Monthly Archives: January 2015

Love affair with CBIR Part 3

Love affair with CBIR (Content base image retrieval system) Part 3

I never figure out, this would be series of article, here are links to rest of it

Love affair with CBIR – Part 1 

Love affair with CBIR – Part 2

Love affair with CBIR – Part 3 (The one you are reading)

Love affair with CBIR – Part 4

This is continuation of the series of article, so, if you are not able to catch with this post, read the previous ones to understand the context.

Similar Images

Last article, we had discuss about the De-duplication of image, and how to get identical across thousand of images. But, when it some to similar images, those algorithm does work. My quest for find some algorithm, which works for similar images with has different lighting condition, rotation, affine transformation, yet could identify the image.

List of CBIR

As, I was going through this rabbit hole, I found there are several research has been done in this area and tons of research paper has been publish. There are several open and close source CBIR already developed.  Many are the outcome of the University research, while others are commercial.

Google already has reverse image search, if you haven’t tried it, I recommend to do so. It fast, robust, and works really well in finding similar image. But, this won’t work for me, as it search entire web for images, and prerequisites was, that image set in which you are trying to find similar need to be crawl by google search bots. Mine was internal website (wasn’t expose to internet), and image set was sort of copyrighted.

Next best commercial solution was tineye matchengine. It have sets of API, where I could submit my image, it would run it’s indexing algorithm on my set of images, then I can pass the query image, and it would return in set of similar images. As you can see above, paint of American Gothic, where farmer in different mask would be detect as similar. This is big deal in computer vision research. But, sigh, Tineye cost the bomb ($1000 for starter) and my project stakeholder required some free solution.

List of free ones (CBIR)

I look to various open source CBIR, WindSurf is desktop base application in Java,  LIRE is web implementation using lucene and solr in Java, FIRE (Flexible Image Retrieval on Image Parts) developed in C++ and phyton. But, none suit my needs, first I need something in .NET, second, it need to work on part image search. I mean, I give just the portion of image, and it should retrieve the complete image, if it able to match the part.

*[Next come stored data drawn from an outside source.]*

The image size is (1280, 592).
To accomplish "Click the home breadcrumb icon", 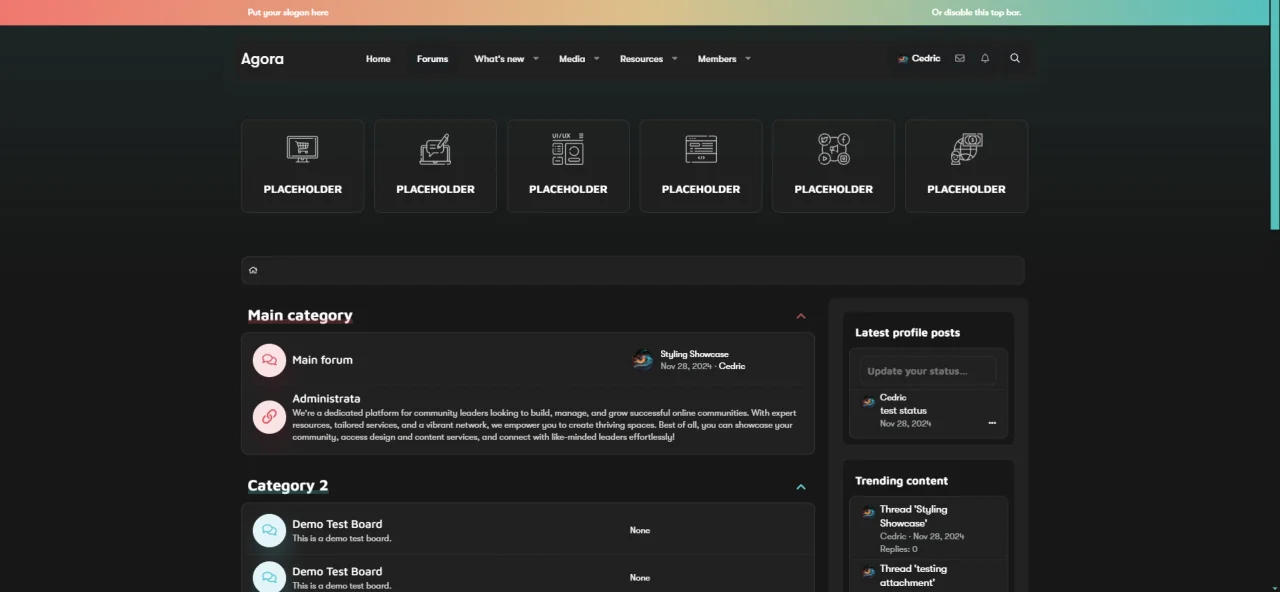I will click(x=253, y=270).
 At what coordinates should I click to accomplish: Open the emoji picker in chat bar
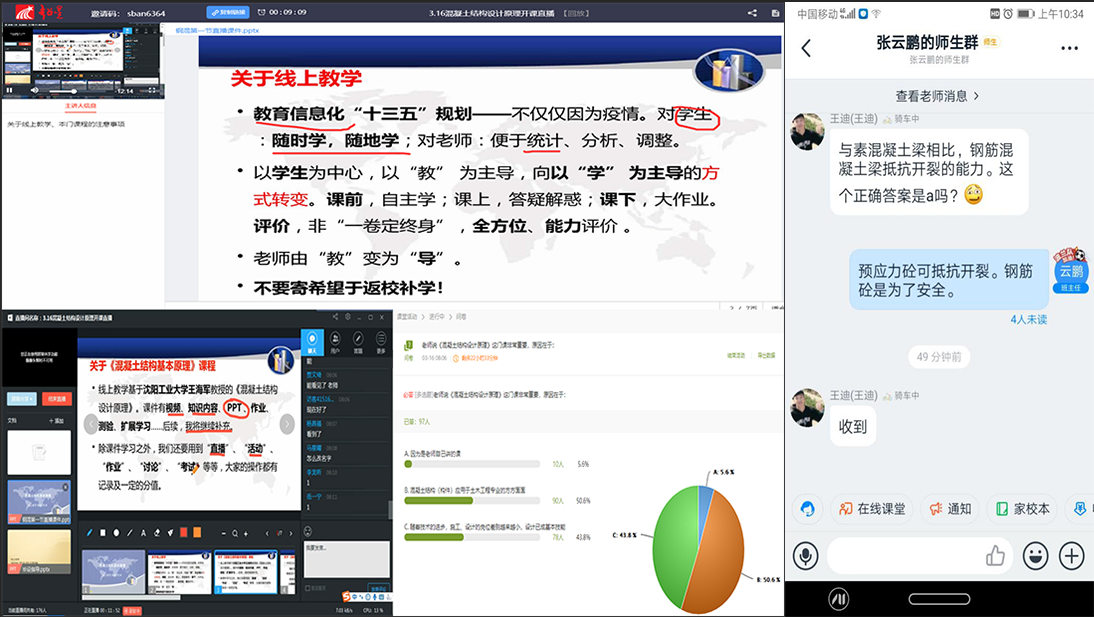coord(1035,556)
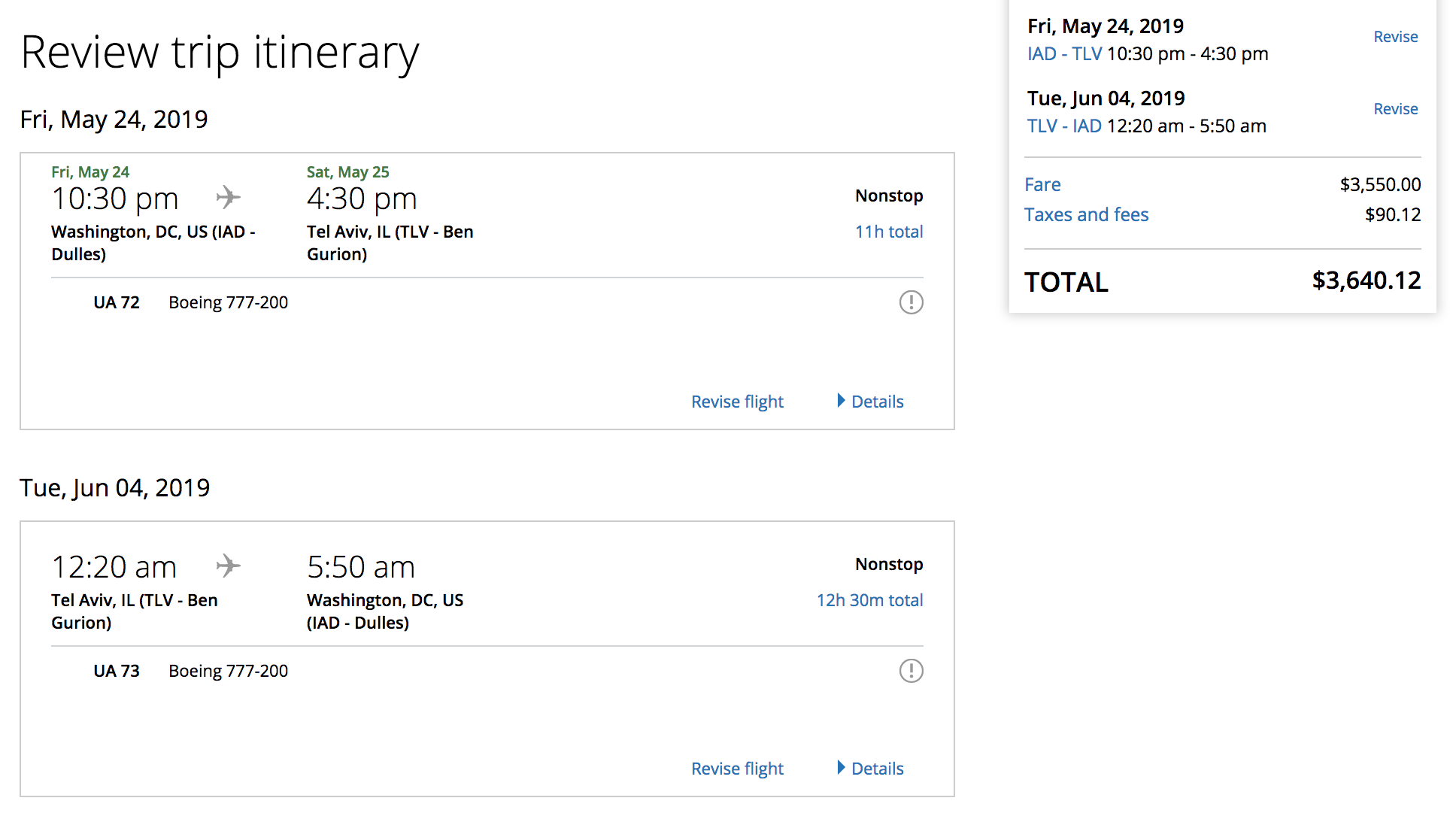Viewport: 1456px width, 816px height.
Task: Click the airplane icon on the outbound flight
Action: 229,198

It looks like, there isn’t good CBIR in .NET and I need to built one myself. Sigh! To built one CBIR, I need to know how to tell computer to identify images, next question stump be was how does human eye identify images?

Image Feature


I did some research and found out, that human eye tries to find feature in the images, and try to identify same set of features in another image, to tell if the images are similar. There is excellent  tutorial on OpenCV, which takes more about the image feature detection.

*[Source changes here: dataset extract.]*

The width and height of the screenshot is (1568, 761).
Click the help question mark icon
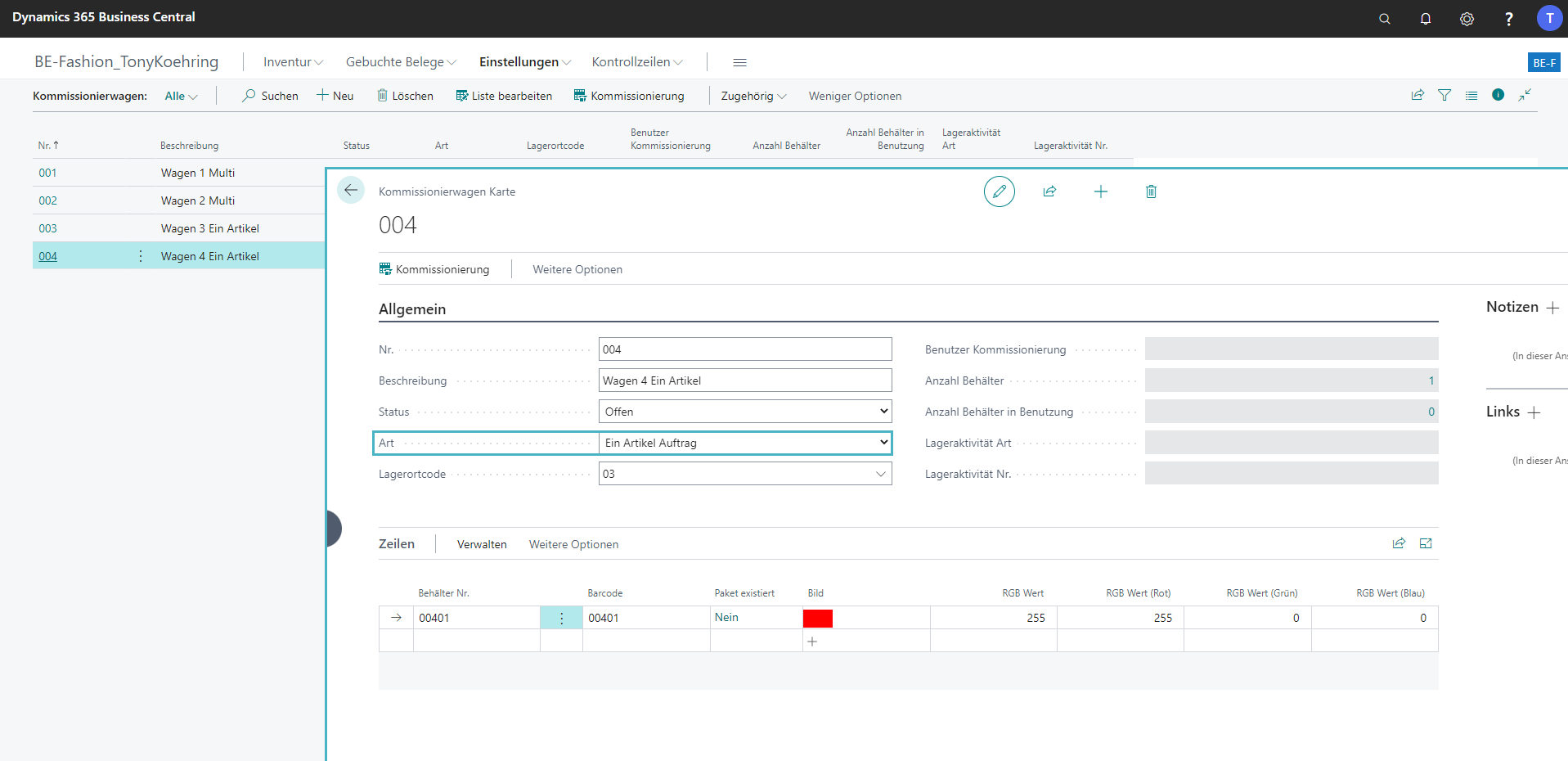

Now, my next problem was, how do I tell computer to detect feature in image. Images are going to be random, and i need some algorithm, which can detect significant feature in any image I throw to it, not just one type. e.g. In picture of a cat, it should detect cat eyes, nose, whisker, pointed ear. But, in some beach picture, it should detect people on beach, coconut trees, sea waves. You got the problem?

Now, I was going down hot waters , research field of Computer Vision, Image Processing, mathematics, matching learning, artificial intelligence. In short, areas I was afraid of. But, its love affair, and I knew, its not going to be easy.

Corner Point Detection

In computer vision, they call this problem as corner or interesting point detection. Their are several algorithm, like Harris corner detection, Susan corner detection, LoG, DoG, and DoH feature detection and several others. One that catch my attention was Harris corner detection and FREAK (Fast Retina Keypoint) detection.

This algorithm detect corner something like this

Cool, knowing algorithm name is one thing, and implementing is other. I was searching for .NET implementation of these corner detection algorithm, where I can to know about two beautiful open source libraries / framework.

  1. Accord Framework
  2. Emgu CV

This libraries have set of functions which you need to for Computer Vision, Image Processing, Machine Learning, Artificial Neuron networking, etc.

Correlation base matching

Now, I know, how to detect corner, I was stump with another problem, one I detect corners, from Image, how do I compare them. I mean, corners are just set of (x,y) points in space. Now, I need to detect this points in other image. You would say, just compare their x coordinate and y coordinate. Cool, but remember rotation and affine transformation in first post, it means one image points x,y no longer remain the same in other image.


Phew, it gonna we tough than I though. Here, come another algorithm, know as correlation based matching. It use matrices, and whole lots of math to find the distance between points and matching points. Accord framework has the Correlation matching algorithm, which approximately find the matching points.

   1: CorrelationMatching matcher = new CorrelationMatching(9, img1, img2);

   2: IntPoint[][] matches = matcher.Match(harrisPoints1, harrisPoints2);

It detect matching points, somewhat similar to image below

Figure: Top Left: Corners detect in Image A, Top Right: Corners detect in ImageB. Bottom Left: Correlation mapping of points in both image. Bottom Right: Remain after RANSAC estimation.

Cools, now, I know, how to match points in one image with another. But, how do I find set of matching points with thousand of images in database. Stump again!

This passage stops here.